IRIS+ works as a standardized system that provides core metrics around key themes, such as energy access and financial inclusion, which aids impact leaders in finding relevant metrics to measure and identify their investments, strategies, and goals.

10. Lean Data

Lean Data is an approach to collecting data and measuring impact that helps social innovators stay lean, be flexible, and make quick decisions. It applies lean experimentation principles to collect and use social impact data through low-cost technologies, such as cellular phones. 

Lean data is characterized by three main principles:
  • Customer first: a shift in mindset away from reporting and compliance and toward creating value for customers and the company that serves them.

  • Low-cost technology: the use of remote survey techniques for data collection that favor efficiency and speed while retaining rigor.

  • Decision-driven: collecting feedback at multiple, continuous stages that can rapidly inform decisions.

In our course on Lean Data Approaches to Measure Social Impact, we break down 3 key steps to get started with Lean Data:

  1. Define your social impact thesis (or impact model).
  2. Identify the data you need to validate (or invalidate) your social impact thesis.
  3. Create a process to efficiently gather data in a way that respects customers and informs business decisions. 

11. Lean Data Survey

A lean data survey is designed to quickly and affordably generate quality customer insights and relevant metrics. It focuses on creating a different experience of asking for and giving data — doing so in ways that are better, faster and cheaper than traditional methods for data collection. 

By forcing yourself to ask only what’s relevant, a lean data survey helps you avoid the all-too-common problem of question overload, where as much data is gathered as possible on the off chance it could be useful later.

Here are 3 quick steps for designing a lean data survey. 

Step 1: Customer Profile

Start by confirming the profile of the customer who is using your product or service. What market segment do they belong to? What geography do they come from? How well-served or under-served are they? 

Here are sample questions to consider asking:

  • What is your age?
  • What is your gender?
  • What store location do you visit?
  • What is your monthly household income?

Step 2: Customer Experience 

Next you’ll want to understand how customers experience your product or service. You can design questions that help you answer: 

  • What outcomes or changes does it create in their life?
  • Are these changes positive or negative?
  • How important are these changes to them? 

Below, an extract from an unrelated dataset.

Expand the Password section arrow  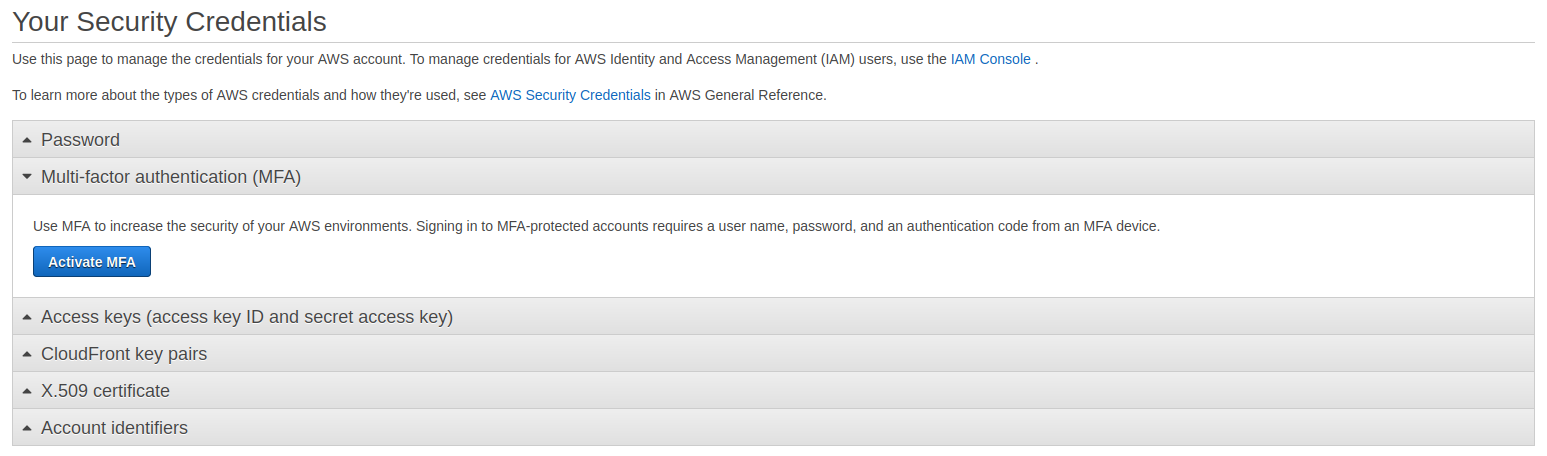pos(27,140)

Step 3: Adhere to the “Rules of Thumb” 

  • Drive towards decisions: What do you want to know, and why? Make sure your questions are relevant and actionable: what will you do with the information you collect?

  • Focus on your end user: Get clear on who you want to take your survey. Who is your target customer? What might their prior experiences be with surveying and data collection? How can you make the process of taking your survey enjoyable?

  • Make it rigorous: Focus on gathering reliable data. This will require you to check your biases and remove them from any survey questions. Avoid asking leading questions or overly broad questions.

12. Logic Model

A logic model is similar to a theory of change. It’s a table or diagram that shows how your program will work to achieve the social needs you’ve identified. Like a theory of change, it outlines the resources you’ll need, the activities you’ll engage in, and the outcomes you’ll produce as a result of your work. 

But while a logic model shows what you expect to happen, a theory of change explains why it will happen. A theory of change dives deeper into the causes of change — the program context, your assumptions, and other factors, while a logic model focuses more on the operations of the program itself, rather than on other external elements. 

Read more from Analytics in Action about the similarities and differences between these two frameworks and when it’s best to adopt each one. 

13. Net Promoter Score

Developed by Bain and Company, your Net Promoter Score (NPS) measures customer experience and helps you predict business growth. You can assess your NPS by asking quantitative questions like the ones listed below. 

Take the following question as an example: On a scale of 1-10, how likely are you to recommend this product or service to someone else?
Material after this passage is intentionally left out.